- Set of tasks:
**a)** Using the beetle treatment article below, mark each statement yes or no depending on whether it agrees with the article, and quote the words that decide it: (i) Treatment starts on April 7 at David Lam Park. (ii) The parks will be closed while treatment is underway. (iii) The insects were first discovered in False Creek in 2017.
**b)** Extract the passage of the beetle treatment article below, starting with "The treatment product" and going on through "ingested by beetles.".

====== Excerpt to read

Park Board set to begin treating parks for invasive Japanese beetle
The Vancouver Park Board is set to begin treatment for the invasive Japanese beetle in certain city parks beginning on April 7. On behalf of the BC Ministry of Agriculture, the Canadian Food Inspection Agency (CFIA) served the City of Vancouver and the Park Board with a Notice of Requirement to Treat last week.
Parks to remain open
Similar to 2018, parks will be kept open. However, residents are asked to avoid turf areas while during treatment. There will be Park Board staff and signage at each site advising people of what’s happening and to ensure they and their pets keep off the grass.
The CFIA, Province of BC, City of Vancouver, Park Board, Invasive Species Council of BC, and BC Landscape and Nursery Association have been working together on a response to the Japanese beetle incursion since 2017 when the insects were first discovered in False Creek. Japanese beetles can significantly damage turf, landscape plants and ornamental plants, fruit and vegetable gardens, nurseries, orchards, and agricultural crops.
Treatment will begin on April 7 at David Lam Park and continue into May at parks in the West End, Downtown, Strathcona, Mount Pleasant, Fairview and Kitsilano neighbourhoods. Staff will treat large turf areas and small strips of grass around flower beds, shrubs and trees. Other public turf areas such as medians and boulevards will also be treated.
The treatment product poses no risk to people, pets, mammals, birds, bees, butterflie, or other animals. It consists of applying Acelepryn directly to the soil. This larvicide is then ingested by the larvae of the beetle. The product beetleGONE! will be applied to landscape plants and tree foliage to control adult beetles feeding on the plants. beetleGONE! is based on a naturally occurring bacteria found in soil that becomes toxic once ingested by beetles.

============
====== Record excerpts

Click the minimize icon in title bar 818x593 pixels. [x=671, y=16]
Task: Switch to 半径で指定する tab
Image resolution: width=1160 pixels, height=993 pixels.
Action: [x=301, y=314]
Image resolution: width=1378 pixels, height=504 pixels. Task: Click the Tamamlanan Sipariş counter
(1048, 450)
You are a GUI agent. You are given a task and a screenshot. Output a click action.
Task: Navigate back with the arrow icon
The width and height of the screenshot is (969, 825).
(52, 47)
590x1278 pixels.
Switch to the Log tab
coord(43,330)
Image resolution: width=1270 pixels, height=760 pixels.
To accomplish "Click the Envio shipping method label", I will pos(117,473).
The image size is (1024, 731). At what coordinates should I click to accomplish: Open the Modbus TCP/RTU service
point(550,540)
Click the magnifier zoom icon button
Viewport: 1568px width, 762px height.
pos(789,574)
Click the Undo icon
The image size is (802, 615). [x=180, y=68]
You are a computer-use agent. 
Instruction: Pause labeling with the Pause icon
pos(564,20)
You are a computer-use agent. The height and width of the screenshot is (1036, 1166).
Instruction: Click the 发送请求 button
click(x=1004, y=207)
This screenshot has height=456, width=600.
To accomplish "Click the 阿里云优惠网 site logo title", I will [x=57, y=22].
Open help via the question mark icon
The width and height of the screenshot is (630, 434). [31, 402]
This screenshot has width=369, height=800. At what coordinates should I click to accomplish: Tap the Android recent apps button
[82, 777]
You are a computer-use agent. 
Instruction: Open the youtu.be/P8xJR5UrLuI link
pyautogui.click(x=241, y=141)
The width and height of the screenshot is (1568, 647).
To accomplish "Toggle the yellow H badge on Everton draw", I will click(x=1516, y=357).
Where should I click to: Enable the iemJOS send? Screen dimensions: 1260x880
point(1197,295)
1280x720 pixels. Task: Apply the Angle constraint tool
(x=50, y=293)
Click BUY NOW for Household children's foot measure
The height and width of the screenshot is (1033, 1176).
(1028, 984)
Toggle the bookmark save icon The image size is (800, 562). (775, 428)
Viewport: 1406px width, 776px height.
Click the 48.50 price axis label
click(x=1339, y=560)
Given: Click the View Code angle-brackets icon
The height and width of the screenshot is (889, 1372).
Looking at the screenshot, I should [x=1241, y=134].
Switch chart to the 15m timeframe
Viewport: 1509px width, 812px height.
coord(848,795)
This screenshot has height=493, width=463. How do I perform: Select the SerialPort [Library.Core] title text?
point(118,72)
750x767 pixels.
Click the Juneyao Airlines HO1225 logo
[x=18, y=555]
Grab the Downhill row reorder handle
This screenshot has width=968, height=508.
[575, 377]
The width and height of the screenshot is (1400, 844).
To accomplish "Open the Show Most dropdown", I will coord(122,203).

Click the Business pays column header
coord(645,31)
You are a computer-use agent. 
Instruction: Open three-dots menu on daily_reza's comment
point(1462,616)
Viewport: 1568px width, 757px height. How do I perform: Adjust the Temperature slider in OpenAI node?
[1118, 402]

============

- Results for each task:
**a)**
(i) Yes: "Treatment will begin on April 7 at David Lam Park"
(ii) No: "Similar to 2018, parks will be kept open."
(iii) Yes: "since 2017 when the insects were first discovered in False Creek"

**b)**
The treatment product poses no risk to people, pets, mammals, birds, bees, butterflie, or other animals. It consists of applying Acelepryn directly to the soil. This larvicide is then ingested by the larvae of the beetle. The product beetleGONE! will be applied to landscape plants and tree foliage to control adult beetles feeding on the plants. beetleGONE! is based on a naturally occurring bacteria found in soil that becomes toxic once ingested by beetles.